Uma pesquisa internacional publicada na revista Nature trouxe novas evidências que podem mudar o entendimento humano sobre Marte e seu potencial para abrigar vida. Analisando rochas do cratera Jezero, o rover Perseverance, da NASA, identificou composições químicas que sugerem a possibilidade de atividade microbiana em períodos remotos da história do planeta vermelho.
O estudo concentrou-se na chamada formação Bright Angel, localizada no canal Neretva Vallis. A região é formada por mudstones — rochas sedimentares finas, geralmente associadas à presença de água no passado. Nessas amostras, os cientistas encontraram concentrações significativas de carbono orgânico, fósforo, enxofre e ferro oxidado.
Segundo o geólogo e astrobiólogo Michael Tice, da Texas A&M University, o conjunto desses elementos é especialmente relevante porque, na Terra, pode servir de combustível para microrganismos.
“As rochas mostraram evidências de ciclos químicos que organismos vivos poderiam explorar para obter energia”, explicou o pesquisador.

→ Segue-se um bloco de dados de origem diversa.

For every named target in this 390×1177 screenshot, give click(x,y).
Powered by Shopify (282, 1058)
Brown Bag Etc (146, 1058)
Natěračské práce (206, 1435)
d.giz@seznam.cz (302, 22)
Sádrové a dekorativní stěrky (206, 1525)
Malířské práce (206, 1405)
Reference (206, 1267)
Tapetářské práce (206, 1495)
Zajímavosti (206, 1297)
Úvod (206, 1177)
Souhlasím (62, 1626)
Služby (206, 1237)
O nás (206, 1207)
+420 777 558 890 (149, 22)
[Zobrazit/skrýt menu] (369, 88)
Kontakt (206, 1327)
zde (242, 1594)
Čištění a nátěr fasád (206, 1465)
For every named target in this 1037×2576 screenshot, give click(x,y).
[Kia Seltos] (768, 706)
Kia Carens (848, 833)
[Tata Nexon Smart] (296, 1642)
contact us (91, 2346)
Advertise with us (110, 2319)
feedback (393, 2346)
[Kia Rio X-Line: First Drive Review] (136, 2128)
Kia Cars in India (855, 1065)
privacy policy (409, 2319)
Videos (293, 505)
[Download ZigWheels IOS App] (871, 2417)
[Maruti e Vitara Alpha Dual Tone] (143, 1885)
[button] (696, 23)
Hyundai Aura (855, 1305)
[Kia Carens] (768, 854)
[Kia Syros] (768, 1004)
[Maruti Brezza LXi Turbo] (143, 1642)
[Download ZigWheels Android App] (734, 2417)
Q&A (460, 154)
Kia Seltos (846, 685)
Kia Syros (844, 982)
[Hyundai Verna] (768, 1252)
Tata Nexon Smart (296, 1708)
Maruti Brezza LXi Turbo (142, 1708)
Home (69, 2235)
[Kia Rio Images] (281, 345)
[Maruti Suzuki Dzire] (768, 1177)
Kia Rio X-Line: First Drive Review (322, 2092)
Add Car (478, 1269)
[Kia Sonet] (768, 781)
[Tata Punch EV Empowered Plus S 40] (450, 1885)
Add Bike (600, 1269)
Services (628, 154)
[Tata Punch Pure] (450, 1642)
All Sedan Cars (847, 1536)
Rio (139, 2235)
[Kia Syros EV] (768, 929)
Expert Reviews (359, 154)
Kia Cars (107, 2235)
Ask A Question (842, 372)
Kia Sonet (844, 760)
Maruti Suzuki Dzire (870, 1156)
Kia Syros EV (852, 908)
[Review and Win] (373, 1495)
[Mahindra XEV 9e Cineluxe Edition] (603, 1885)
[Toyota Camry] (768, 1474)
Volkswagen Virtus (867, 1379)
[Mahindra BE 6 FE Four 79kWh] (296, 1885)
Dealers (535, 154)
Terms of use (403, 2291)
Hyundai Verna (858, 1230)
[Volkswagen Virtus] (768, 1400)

Minerais que lembram processos biológicos
Entre as descobertas mais marcantes estão pequenas estruturas apelidadas de “sementes de papoula” e “manchas de leopardo” — formações ricas em vivianita (fosfato de ferro) e greigita (sulfeto de ferro). Na Terra, esses minerais geralmente aparecem em ambientes úmidos de baixa temperatura, frequentemente ligados à ação de microrganismos.
“Não é apenas a presença dos minerais, mas a forma como eles estão organizados”, disse Tice. “Na Terra, estruturas semelhantes surgem em sedimentos onde micróbios consomem matéria orgânica e utilizam ferro e sulfato para respirar.”
O Perseverance coletou um núcleo da região, batizado de Sapphire Canyon, que está armazenado em tubo selado para futura análise em laboratórios terrestres. A expectativa é que uma missão de retorno traga esse material nos próximos anos.
Com equipamentos mais avançados, será possível investigar desde a composição isotópica do carbono até a eventual presença de microfósseis.
Vida ou apenas geologia?
Apesar do entusiasmo, os cientistas ressaltam que a descoberta ainda não é prova definitiva de vida passada em Marte. Processos puramente geológicos também podem explicar parte das reações químicas observadas. A diferença é que, até o momento, alguns desses processos exigiriam altas temperaturas — sinais que não aparecem nos registros da formação Bright Angel.
Esse impasse mantém abertas duas hipóteses: uma origem abiótica (sem vida) ou o registro de microrganismos que teriam habitado lagos marcianos há mais de três bilhões de anos.
Um passo histórico na astrobiologia
Para a NASA, os achados cumprem os critérios de “biossinais potenciais”, isto é, indícios que justificam novas investigações sobre a existência de vida extraterrestre.
“É uma das descobertas mais promissoras feitas até agora pelo Perseverance”, afirmou Sean Duffy, administrador interino da agência.
Enquanto as amostras não chegam à Terra, os cientistas seguem analisando à distância o maior enigma de Marte: se aquele ambiente, hoje árido e hostil, já foi casa para formas de vida microscópicas.